Deputy EnergySec among headline speakers for Hanford clean industry day
Deputy Secretary of Energy David Turk is among the federal bigwigs on the agenda for Friday’s ‘Cleanup to Clean Energy’ informational meeting for the Hanford Site in Washington state, according to the Department of Energy.
In addition to Turk, DOE’s Office of Environmental Management senior adviser William “Ike” White and Hanford Site manager Brian Vance, other feds participating will include Narayan Subramanian, a special adviser to the agency on clean energy and supply chains, as well as Jeremiah Baumann, an adviser with the agency’s Office of the Under Secretary for Infrastructure.
Candice Robertson, an Office of Environmental senior advisor for clean energy, will lead a discussion on Hanford’s potential for carbon-free energy projects, according to the recently-posted agenda for the meeting, set to start at 8:00 a.m. Pacific Time at the Richland Federal Building on Jadwin Avenue.
The Hanford Site, which for decades made plutonium for nuclear weapons, is the first of five Cold War and Manhattan Project sites targeted by the administration of President Joe Biden for development of carbon-free energy.
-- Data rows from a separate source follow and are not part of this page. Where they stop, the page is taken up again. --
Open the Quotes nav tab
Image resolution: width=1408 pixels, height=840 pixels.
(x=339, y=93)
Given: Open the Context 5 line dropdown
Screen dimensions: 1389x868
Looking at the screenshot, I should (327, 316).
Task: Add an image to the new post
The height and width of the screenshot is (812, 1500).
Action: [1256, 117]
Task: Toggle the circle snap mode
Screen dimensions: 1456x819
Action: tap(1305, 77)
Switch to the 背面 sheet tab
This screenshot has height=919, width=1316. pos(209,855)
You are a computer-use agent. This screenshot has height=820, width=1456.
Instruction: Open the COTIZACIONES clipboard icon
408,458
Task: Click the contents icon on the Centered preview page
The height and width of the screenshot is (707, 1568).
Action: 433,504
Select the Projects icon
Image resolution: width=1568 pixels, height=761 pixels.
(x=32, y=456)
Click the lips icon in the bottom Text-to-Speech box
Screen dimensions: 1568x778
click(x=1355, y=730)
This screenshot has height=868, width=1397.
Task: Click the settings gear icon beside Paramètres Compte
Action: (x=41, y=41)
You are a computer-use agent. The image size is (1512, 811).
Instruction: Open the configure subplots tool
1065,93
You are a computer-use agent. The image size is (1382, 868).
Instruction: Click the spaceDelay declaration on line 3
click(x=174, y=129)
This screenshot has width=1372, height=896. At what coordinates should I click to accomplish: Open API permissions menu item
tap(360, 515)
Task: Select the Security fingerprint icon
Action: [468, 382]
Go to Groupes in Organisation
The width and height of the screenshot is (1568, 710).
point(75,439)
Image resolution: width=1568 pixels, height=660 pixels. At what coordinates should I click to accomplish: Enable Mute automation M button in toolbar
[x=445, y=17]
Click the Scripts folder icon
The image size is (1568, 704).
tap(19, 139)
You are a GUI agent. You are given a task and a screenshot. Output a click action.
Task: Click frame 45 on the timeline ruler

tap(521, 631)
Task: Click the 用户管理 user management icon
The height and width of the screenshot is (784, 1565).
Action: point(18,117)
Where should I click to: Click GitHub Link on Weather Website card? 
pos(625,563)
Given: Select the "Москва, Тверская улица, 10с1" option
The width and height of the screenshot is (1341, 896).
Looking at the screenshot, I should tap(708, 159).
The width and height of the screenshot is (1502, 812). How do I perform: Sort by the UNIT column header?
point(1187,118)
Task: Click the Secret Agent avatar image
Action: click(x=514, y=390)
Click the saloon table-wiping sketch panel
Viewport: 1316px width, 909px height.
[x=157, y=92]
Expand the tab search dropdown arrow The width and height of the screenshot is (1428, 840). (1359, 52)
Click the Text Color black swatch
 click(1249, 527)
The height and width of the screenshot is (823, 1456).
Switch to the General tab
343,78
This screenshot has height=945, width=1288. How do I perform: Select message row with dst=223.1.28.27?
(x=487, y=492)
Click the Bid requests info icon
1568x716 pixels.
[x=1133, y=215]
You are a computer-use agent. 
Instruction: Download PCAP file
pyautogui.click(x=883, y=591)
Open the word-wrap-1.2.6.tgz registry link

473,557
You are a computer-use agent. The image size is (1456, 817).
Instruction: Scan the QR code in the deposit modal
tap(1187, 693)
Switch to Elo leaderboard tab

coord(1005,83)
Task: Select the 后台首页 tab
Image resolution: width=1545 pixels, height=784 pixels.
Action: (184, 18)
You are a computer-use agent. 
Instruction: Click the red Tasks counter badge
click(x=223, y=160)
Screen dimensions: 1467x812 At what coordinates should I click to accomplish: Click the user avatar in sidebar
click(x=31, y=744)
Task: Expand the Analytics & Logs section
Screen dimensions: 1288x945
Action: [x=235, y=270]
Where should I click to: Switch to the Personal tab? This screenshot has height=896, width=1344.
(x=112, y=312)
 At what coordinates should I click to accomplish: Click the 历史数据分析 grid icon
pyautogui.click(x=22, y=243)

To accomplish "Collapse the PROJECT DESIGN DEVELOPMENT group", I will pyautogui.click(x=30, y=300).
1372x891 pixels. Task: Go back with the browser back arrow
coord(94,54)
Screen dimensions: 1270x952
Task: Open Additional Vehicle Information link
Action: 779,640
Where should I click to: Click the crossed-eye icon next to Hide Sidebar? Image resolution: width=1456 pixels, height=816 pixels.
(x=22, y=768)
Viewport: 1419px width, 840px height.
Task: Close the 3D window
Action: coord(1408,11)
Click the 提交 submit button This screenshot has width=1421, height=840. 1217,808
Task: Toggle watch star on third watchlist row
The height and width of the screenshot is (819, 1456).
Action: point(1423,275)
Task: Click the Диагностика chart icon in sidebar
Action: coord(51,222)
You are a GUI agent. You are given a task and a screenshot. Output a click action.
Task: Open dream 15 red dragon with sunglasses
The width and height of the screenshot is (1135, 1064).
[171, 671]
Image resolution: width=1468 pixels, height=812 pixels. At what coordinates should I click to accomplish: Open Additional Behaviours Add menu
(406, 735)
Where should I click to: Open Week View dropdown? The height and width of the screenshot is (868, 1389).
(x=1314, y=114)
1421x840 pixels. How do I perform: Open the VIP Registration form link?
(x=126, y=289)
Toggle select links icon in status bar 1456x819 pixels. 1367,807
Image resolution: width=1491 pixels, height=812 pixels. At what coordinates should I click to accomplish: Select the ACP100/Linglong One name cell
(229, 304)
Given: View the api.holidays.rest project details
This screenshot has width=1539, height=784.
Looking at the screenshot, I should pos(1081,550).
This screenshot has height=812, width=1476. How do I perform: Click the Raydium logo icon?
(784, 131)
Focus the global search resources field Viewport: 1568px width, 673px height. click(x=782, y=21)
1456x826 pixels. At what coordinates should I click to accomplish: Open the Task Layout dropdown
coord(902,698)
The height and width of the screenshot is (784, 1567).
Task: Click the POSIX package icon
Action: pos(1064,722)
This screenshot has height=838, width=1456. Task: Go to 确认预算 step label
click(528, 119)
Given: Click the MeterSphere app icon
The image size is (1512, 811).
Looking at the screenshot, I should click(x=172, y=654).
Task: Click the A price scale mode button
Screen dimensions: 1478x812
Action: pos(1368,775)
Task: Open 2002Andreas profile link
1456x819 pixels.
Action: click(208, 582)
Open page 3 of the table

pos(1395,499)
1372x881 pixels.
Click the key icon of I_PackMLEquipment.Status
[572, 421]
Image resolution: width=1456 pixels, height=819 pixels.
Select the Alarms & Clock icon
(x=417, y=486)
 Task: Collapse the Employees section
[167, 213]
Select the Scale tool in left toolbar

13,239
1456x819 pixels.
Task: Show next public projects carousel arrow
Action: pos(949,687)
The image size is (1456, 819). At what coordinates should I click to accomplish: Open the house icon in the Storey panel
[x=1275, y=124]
The White House wants to attract companies capable of developing 200 megawatts or more worth of clean electric power on land largely used for buffers at DOE nuclear sites. Other DOE sites identified as targets in the program are the Idaho National Laboratory, the Nevada National Security Site, the Savannah River Site in South Carolina and the Waste Isolation Pilot Plant in New Mexico.
These first five sites are expected to be followed by others, Ingrid Kolb, director of DOE’s Office of Management, said last week at the National Cleanup Workshop in Arlington, Va.
Factors affecting the project development are likely to include access to tax credits as well as the length of the leases provided to the DOE sites, Kolb and other panelists said last week.
Secretary of Energy Jennifer Granholm formally kicked off the program in late July during a Washington, D.C. ceremony.